▶ **PASSAGE PROVIDED**
---------------

It can be seen that when only using the V–I trajectory as input, some appliances with similar power consumption patterns (such as rice cookers and electric heaters) exhibit confusion, and their F1 Macro score is significantly lower than other categories. This indicates that relying solely on the features provided by the V–I trajectory is insufficient to accurately distinguish appliances with similar power consumption and the same load type. After using the colored V–I trajectory as a feature expression method, it can be observed that the classification performance has significantly improved compared to the V–I trajectory. The recall rate for rice cookers increased from 98.50% to 99.34%, and the F1 Macro score also increased to 99.14%, with the classification performance of air conditioning reaching the best level. This demonstrates that after adding power consumption features, the colored V–I trajectory has improved the model’s ability to distinguish similar loads, proving the effectiveness of this contribution.
After adding the frequency spectrum as the second input to the model, the results were consistent with the overall ablation experimental results, and the model’s performance on each category fluctuated. The F1 Macro score for rice cookers dropped to 96.77%, and the recall rate also decreased to 98.92%. The recall rate for electric kettles dropped significantly to only 82.48%. This was also due to the interference caused by the direct integration of features of two different types. When using the colored V–I trajectory and frequency spectrum as model inputs, although the overall classification performance improved compared to the traditional V–I trajectory combined with the frequency spectrum, there was still a slight decrease in performance compared to using only the colored V–I trajectory.
After the inclusion of the SE module, the performance of the schemes using frequency spectrum diagrams compared to those not using them showed a certain improvement, which verified the effectiveness of frequency spectrum diagrams in enhancing the classification performance of appliances with similar load characteristics. Moreover, after adding SEBlock, the performance of the schemes compared to direct integration showed a significant improvement, proving the effectiveness of SEBlock in dynamically adjusting feature weights.
The results of the above ablation experiments indicate that for this method, using colored V–I trajectories, introducing frequency spectrum diagrams as secondary input features, and dynamically adjusting each feature weight through the SE module improves the model’s performance in load classification tasks and verifies the effectiveness of each contribution.

---------------

▶ **PROVIDED MATERIAL**

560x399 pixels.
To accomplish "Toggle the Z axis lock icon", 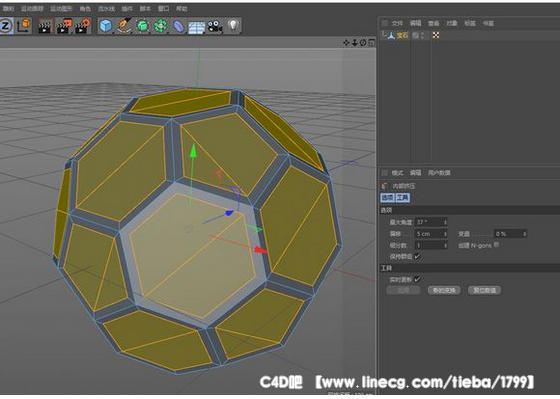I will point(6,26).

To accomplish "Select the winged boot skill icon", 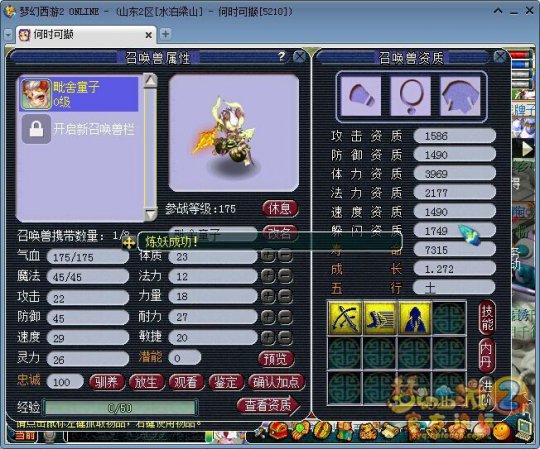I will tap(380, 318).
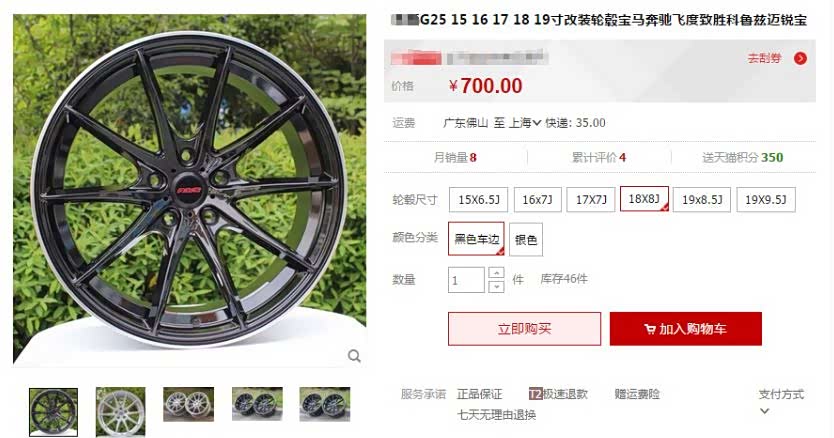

---------------

▶ **TASKS FOR THIS EXERCISE**
**a)** List every household appliance named in the passage on appliance load classification.
**b)** Continue the passage on appliance load classification from the end of its last sentence.
The data has no connection to the passage on appliance load classification.

▶ **ANSWERS FOR THE TASKS**
**a)** rice cookers, electric heaters, air conditioning, electric kettles

**b)**
To further verify the effectiveness of this method, a comparison was made with traditional deep learning models. The same dataset and evaluation metrics were used, and the input features of the traditional models all used colored V–I trajectories. The evaluation metrics included precision (Precision), recall (Recall), specificity (Specificity), accuracy (Accuracy), and F1 Macro score. For the detailed experimental results, see
Table 7.
Figure 17,
Figure 18 and
Figure 19 represent the average confusion matrix, precision-recall curve, and misclassification rate curve for different models, respectively. Through these figures, the differences in classification performance between different models can be more intuitively observed.
From the results, it can be seen that ResNet10, as a lightweight network, still has certain applicability for processing V–I trajectory images, which are not very complex in terms of features, and has relatively good classification performance, with an F1 Macro score reaching 97.16%. Although its overall performance is not advantageous compared to other models, especially the relatively low accuracy (only 92.27%), the misclassification rate chart shows that the misclassification rate of the ResNet10 model is generally at a lower level across all categories, except for air purifiers. This indicates that it can extract features needed for appliance classification relatively well, but compared to our method, there is still a significant performance gap.
After further increasing the network depth, the performance of ResNet18 compared to ResNet10 improved, with the F1 Macro score increased to 98.99%, and the misclassification rates for all categories decreased compared to ResNet10.
For the ResNet50 and DenseNet121 networks with a larger number of parameters, the additional parameters did not bring significant performance improvements. On the contrary, the precision rate of DenseNet121 is lower than that of ResNet18, and its precision-recall curve is the worst among all methods. Despite having a relatively high F1 Macro score of 99.59% (second only to our method), even ResNet50 has high misclassification rates across all categories, indicating that an excessive number of parameters in V–I trajectory identification can lead to overfitting.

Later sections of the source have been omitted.